Identité numérique : la CNIL approuve le successeur d'ALICEM

SGIN-IN
Droit 2 min
Identité numérique : la CNIL approuve le successeur d'ALICEM
Crédits : Marc Rees (licence CC-BY-SA 3.0)

Qualifié d' « aboutissement d’échanges nourris avec le ministère » de l'Intérieur, la CNIL « accueille très favorablement » le nouveau « Service de garantie de l’identité numérique » (SGIN), qui fait suite à l'application mobile ALICEM de reconnaissance faciale biométrique ainsi qu'au « fichier des gens honnêtes ». 

Le Premier ministre, faisant suite à un rapport du ministère de l'Intérieur, vient (enfin) de publier le décret autorisant la création d’un moyen d’identification électronique dénommé « Service de garantie de l’identité numérique » (SGIN) et abrogeant celui portant création du décrié projet ALICEM d' « Authentification en ligne certifiée sur mobile ».

L'objectif est de permettre aux titulaires d'une carte nationale d’identité électronique (CNIe) qui, rappelons-le, est proposée depuis le 2 août 2021, en dépit de l'avis critique de la CNIL, de bénéficier d’un moyen d'identification électronique pour s'authentifier sur un service en ligne, public ou privé.

La CNIL déplorait en effet que le méga-fichier TES des « gens honnêtes », adossé à la CNIe biométrique, soit interconnecté avec d'autres fichiers français et paneuropéens. Elle s'étonnait en outre que les données soient conservées 15 ans, alors que la durée de vie de la CNIe est désormais réduite à 10 ans.

Le décret autorise en l'espèce la création d'un traitement de données à caractère personnel qui permettra aux détenteurs d'un téléphone portable doté d'un dispositif de lecture sans contact d'utiliser une application mobile « visant à permettre une identification et une authentification électroniques » : 

« A cet effet, le décret autorise le traitement à lire les données enregistrées dans le composant électronique des cartes nationales d'identité, à l'exception de l'image numérisée des empreintes digitales. »

Le décret précise que « la création du moyen d'identification électronique et son utilisation relèvent de l'unique volonté des usagers », et donc qu'il ne sera pas obligatoire. 

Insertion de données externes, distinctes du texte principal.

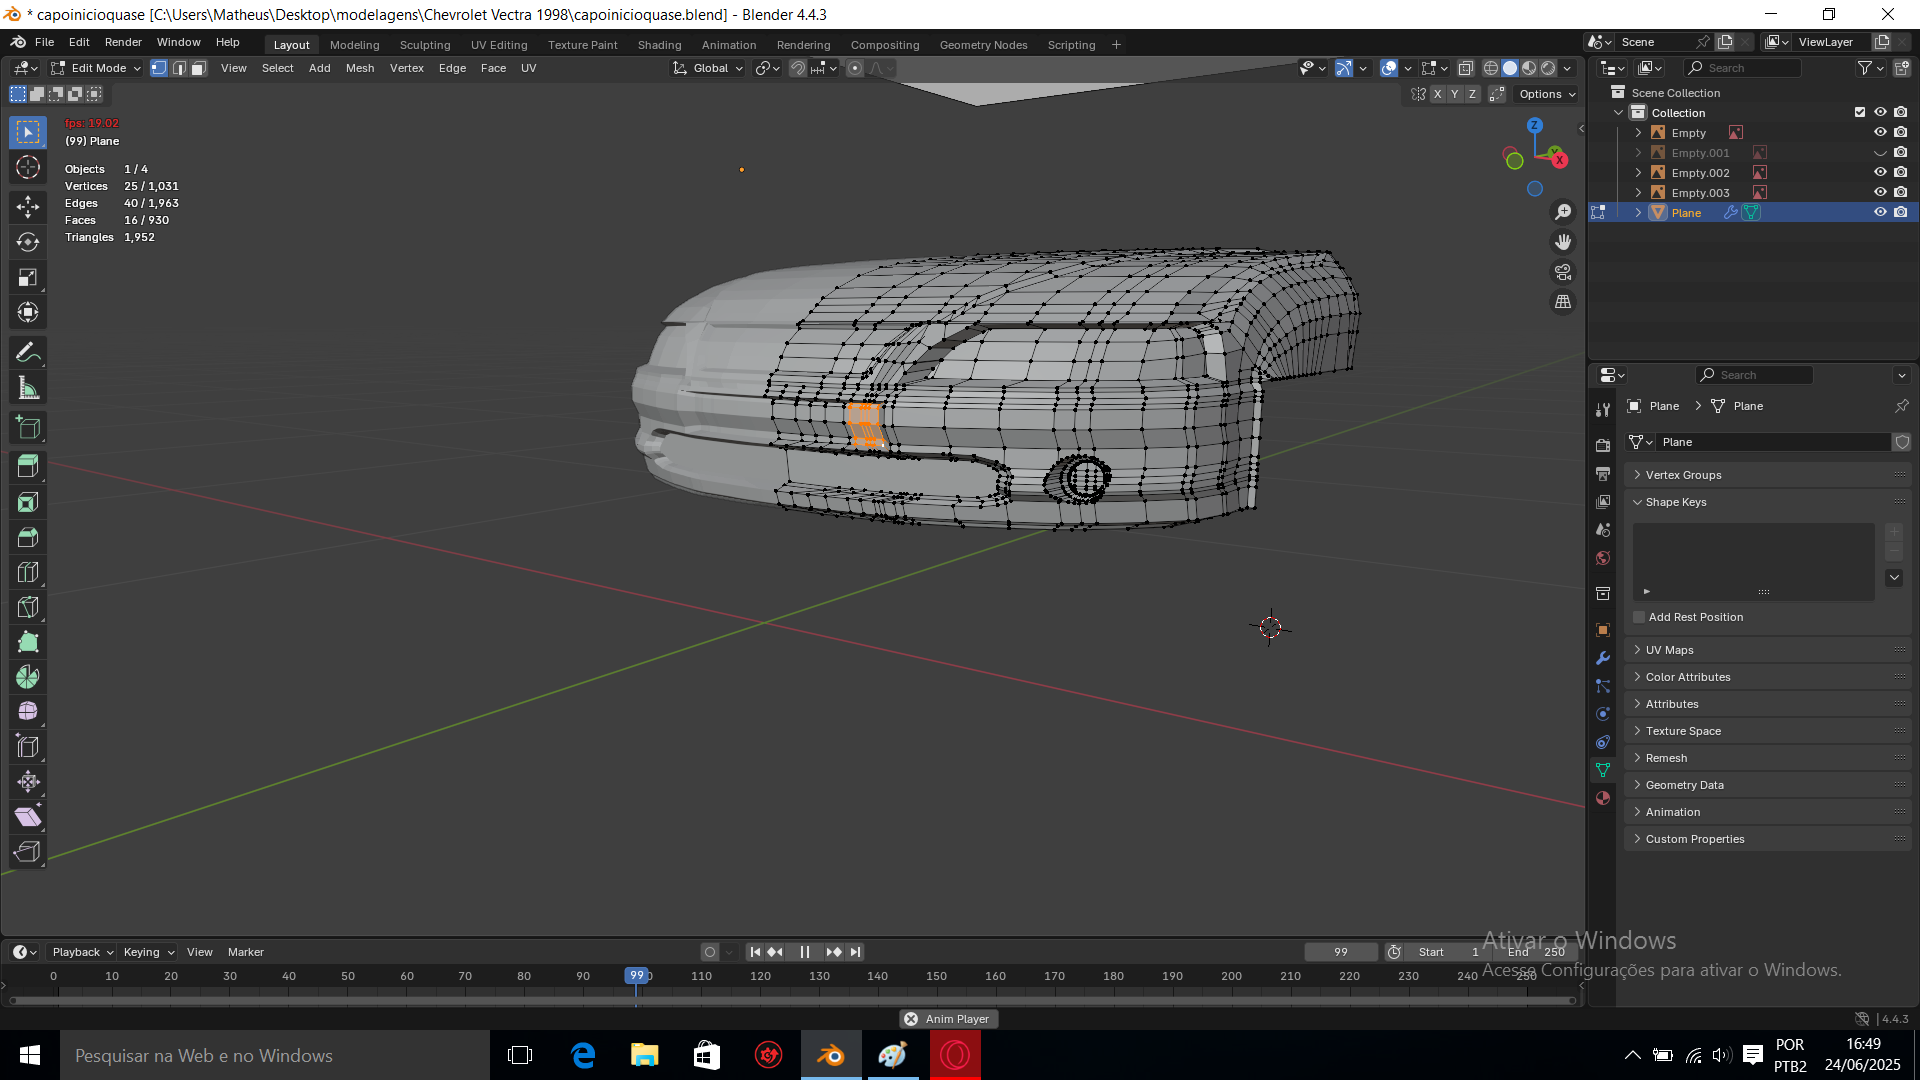
Task: Activate the Extrude Region tool
Action: [28, 466]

Il pourra être utilisé par les usagers pour l'accès à des services en ligne « proposés par des fournisseurs liés par convention à FranceConnect, des fournisseurs liés par convention aux responsables du traitement ».

France identité

Étrangement, les deux avis de la CNIL mentionnés dans le décret n'ont pas été publiés au JO, ce qui arrive hélas régulièrement. Contactée, la CNIL nous a fait savoir que l'on pouvait les consulter via les mentions légales de france-identite.gouv.fr, le site du programme interministériel d'identité numérique porté par les ministères de l’Intérieur, de la Justice, de la Transformation et de la Fonction publiques et du secrétariat d’État au numérique.